Page 1 of 1 [ 2 posts ] 

kitesandtrainsandcats
Veteran
Veteran

User avatar

Joined: 6 May 2016
Age: 60
Gender: Male
Posts: 3,965
Location: Missouri

20 Feb 2022, 12:15 am

Learned of this article earlier this evening in a Space Colonization Discussion group on MeWe.

Cosmonaut brains are 'rewired' by space missions, scientists find

By Chelsea Gohd published 1 day ago


https://www.space.com/cosmonaut-brains-rewired-by-spaceflight

Quote:
"Structural analyses [of astronaut brains] have been done already, but not yet connectivity research," Wuyts said. "With this paper [on] connectivity, we finally approach the answers regarding this neuroplasticity."

To accomplish this, the team used a brain imaging technique called fiber tractography, a 3D reconstruction technique that uses data from diffusion MRI (magnetic resonance imaging), or dMRI scans to study the structure and connectivity within the brain.

"Fiber tractography gives a sort of wiring scheme of the brain. Our study is the first to use this specific method to detect changes in brain structure after spaceflight," Wuyts said in an emailed statement.



The end of this bit is kind of interesting,

Quote:
The researchers also "found changes in the neural connections between several motor areas of the brain," lead author Andrei Doroshin, a researcher at Drexel University in Pennsylvania, said in the statement. "Motor areas are brain centers where commands for movements are initiated. In weightlessness, an astronaut needs to adapt his or her movement strategies drastically, compared to Earth. Our study shows that their brain is rewired, so to speak."

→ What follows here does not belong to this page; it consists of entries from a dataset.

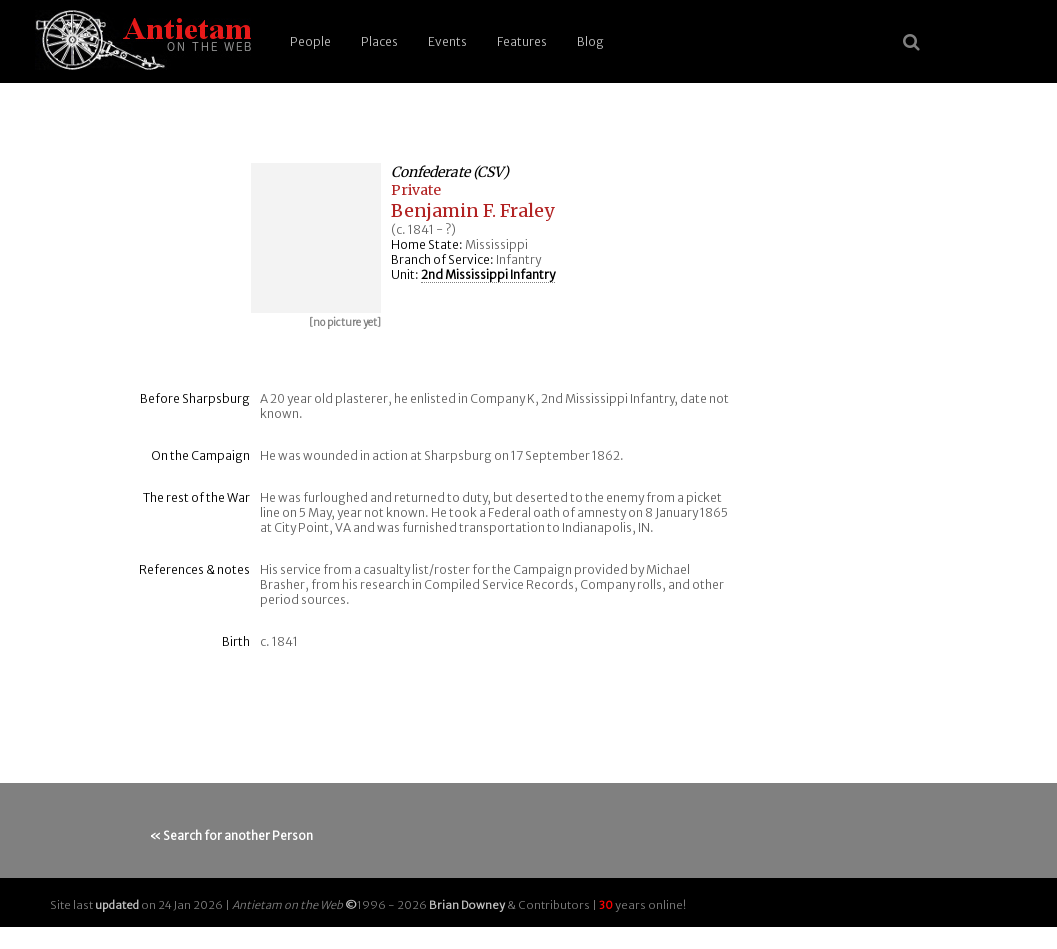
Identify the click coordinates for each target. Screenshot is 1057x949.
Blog (590, 41)
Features (522, 41)
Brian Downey (467, 905)
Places (379, 41)
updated (117, 905)
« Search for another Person (231, 835)
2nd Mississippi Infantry (488, 274)
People (310, 41)
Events (447, 41)
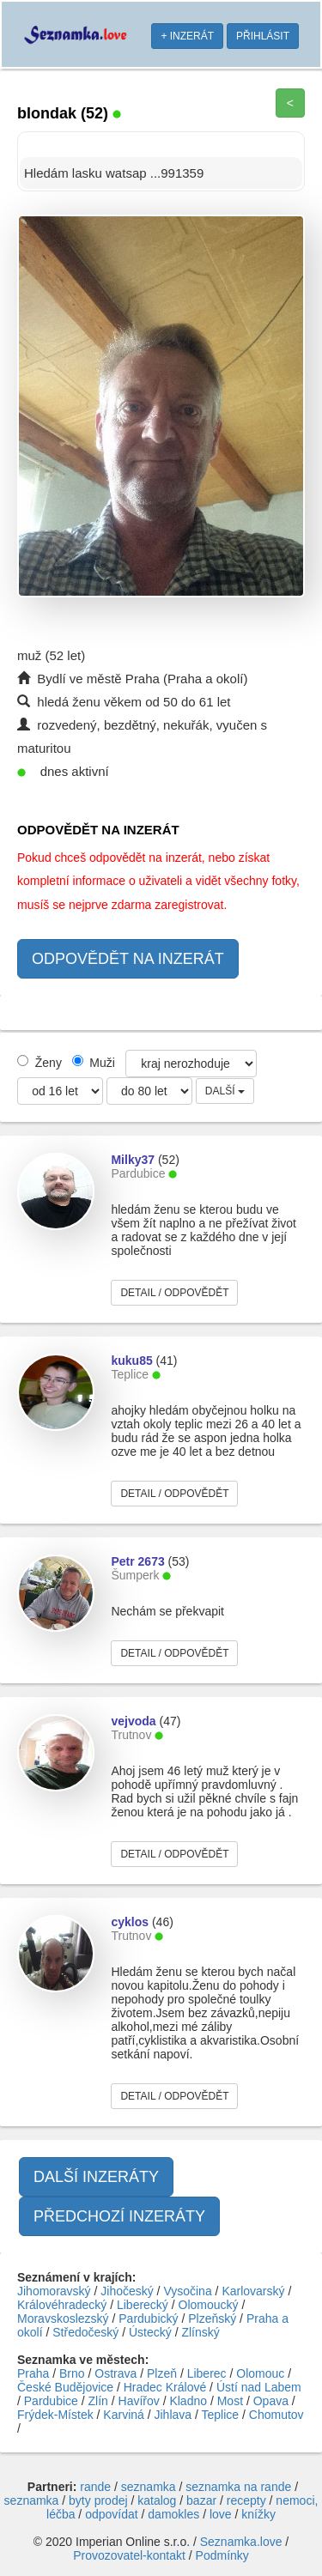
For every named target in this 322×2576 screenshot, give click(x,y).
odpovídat (111, 2514)
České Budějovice (65, 2387)
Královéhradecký (61, 2305)
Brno (72, 2373)
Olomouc (260, 2373)
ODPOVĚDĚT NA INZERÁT (128, 958)
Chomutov (276, 2414)
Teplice (221, 2414)
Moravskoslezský (63, 2318)
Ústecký (150, 2332)
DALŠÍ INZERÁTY (96, 2176)
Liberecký (142, 2305)
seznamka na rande (238, 2487)
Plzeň (162, 2373)
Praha (33, 2373)
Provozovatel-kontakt (129, 2555)
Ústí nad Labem (258, 2387)
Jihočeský (126, 2291)
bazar (201, 2500)
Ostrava (115, 2373)
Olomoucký (209, 2305)
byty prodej (98, 2500)
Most (230, 2401)
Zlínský (200, 2332)
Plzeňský (212, 2318)
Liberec (207, 2373)
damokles (173, 2514)
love (221, 2514)
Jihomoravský (54, 2291)
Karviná (123, 2414)
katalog (156, 2500)
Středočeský (85, 2332)
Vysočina (187, 2291)
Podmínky (222, 2555)
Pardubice (51, 2401)
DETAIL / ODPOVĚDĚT (174, 1293)
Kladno (188, 2401)
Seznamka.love (241, 2542)
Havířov (139, 2401)
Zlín (98, 2401)
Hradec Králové (165, 2387)
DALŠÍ (225, 1091)
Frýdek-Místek (55, 2414)
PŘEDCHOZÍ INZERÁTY (119, 2216)
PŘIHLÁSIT (262, 36)
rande (95, 2487)
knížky (258, 2514)
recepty (246, 2500)
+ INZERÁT (187, 36)
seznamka (148, 2487)
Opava (271, 2401)
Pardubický (148, 2318)
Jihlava (173, 2414)
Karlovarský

"From previous studies, we know that these motor areas show signs of adaptation after spaceflight. Now, we have a first indication that it is also reflected at the level of connections between those regions," Wuyts added in the statement.

But these changes weren't just noticed immediately after cosmonauts returned to Earth. In the brain scans taken of the subjects seven months after landing, the team found that these changes were still present.


_________________
"There are a thousand things that can happen when you go light a rocket engine, and only one of them is good."
Tom Mueller of SpaceX, in Air and Space, Jan. 2011


naturalplastic
Veteran
Veteran

User avatar

Joined: 26 Aug 2010
Age: 69
Gender: Male
Posts: 34,147
Location: temperate zone

20 Feb 2022, 10:44 am

Dad was in the Navy during the Korean War. My parents would talk about him having to gain his "sea legs" so you can walk on a ship at sea. And then how it takes weeks to lose your sea legs because the city streets on land seem to rock back and forth once you return from a voyage.

Later read about how Chinese families who have lived for generations on sampans in the waters around Hong Kong get resettled in modern times into high rise apartments, and have trouble adjusting to "the wobbly land".

So I would imagine that weightlessness in space would be an even greater change. It effects your body. Blood flow, calcium in your bones. Not surprising that your brain would be rewired.